(Dataset rows)
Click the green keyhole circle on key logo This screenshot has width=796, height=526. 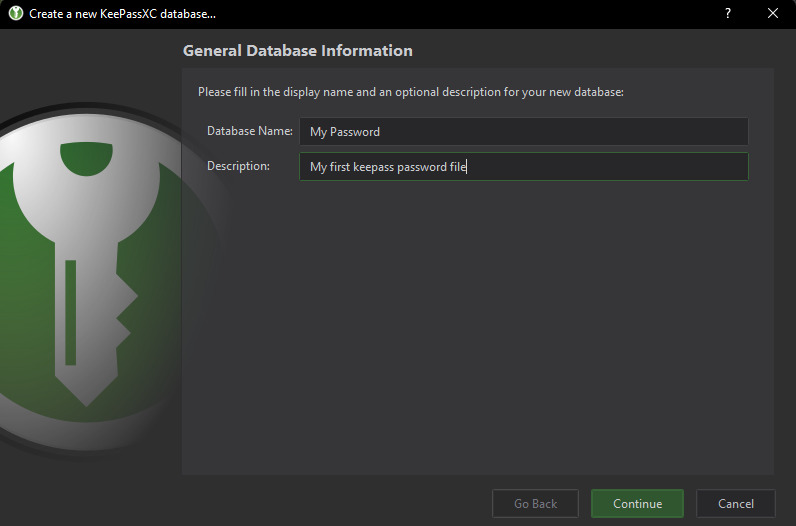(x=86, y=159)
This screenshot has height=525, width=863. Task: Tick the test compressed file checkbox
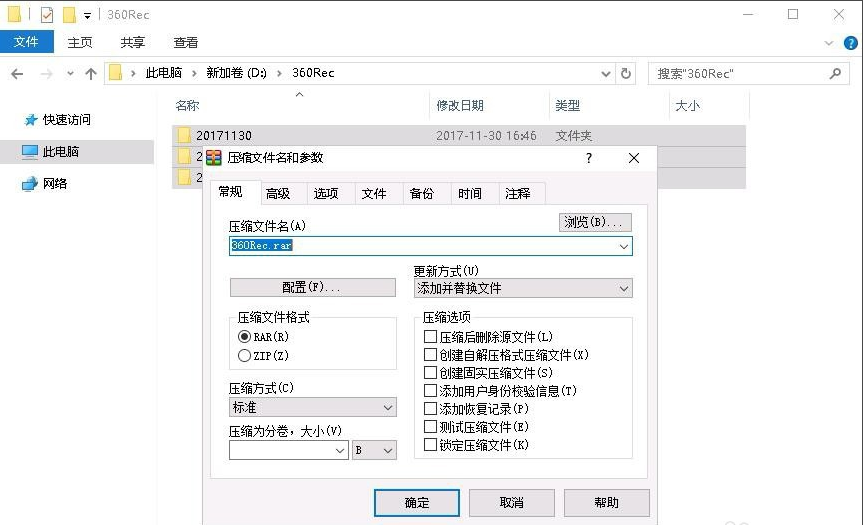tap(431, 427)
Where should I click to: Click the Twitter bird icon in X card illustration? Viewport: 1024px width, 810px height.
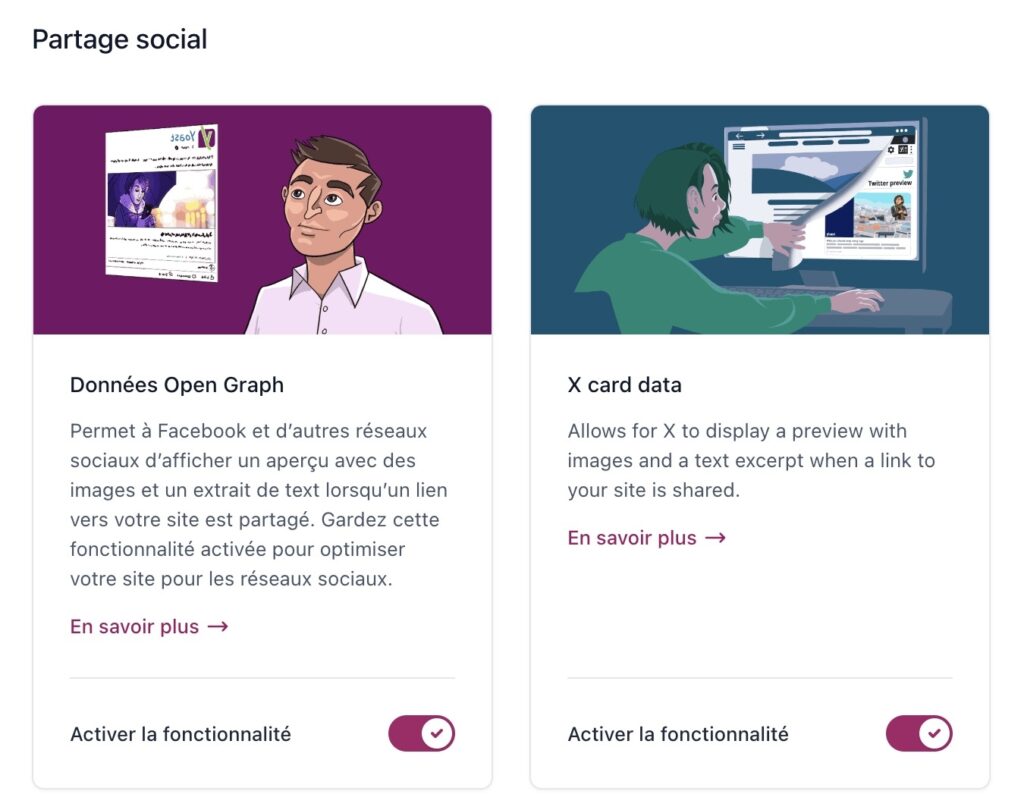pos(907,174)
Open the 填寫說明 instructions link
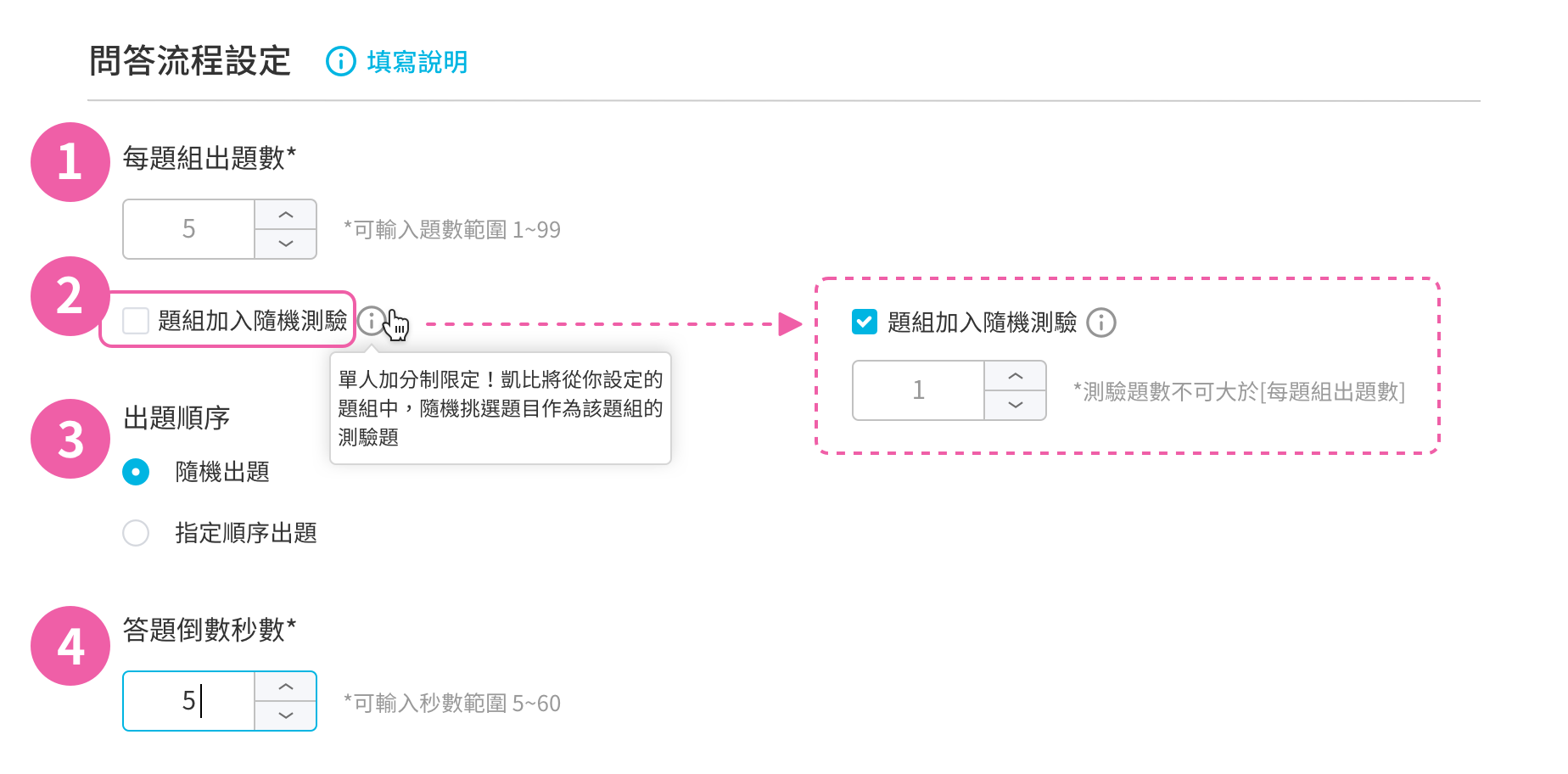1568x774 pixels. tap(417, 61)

AIM OF THE TASK: Please change "checkbox" to "toggle" in the stretch from the line containing "This screenshot has height=525, width=863." through the line containing "pos(907,174)", returning only those lines with nothing else altered. Leave the pictures out of your answer.

RESPONSE TO THIS TASK:
This screenshot has height=525, width=863. Task: Tick the test compressed file toggle
tap(431, 427)
Where should I click to: Click the Twitter bird icon in X card illustration? Viewport: 1024px width, 810px height.
pos(907,174)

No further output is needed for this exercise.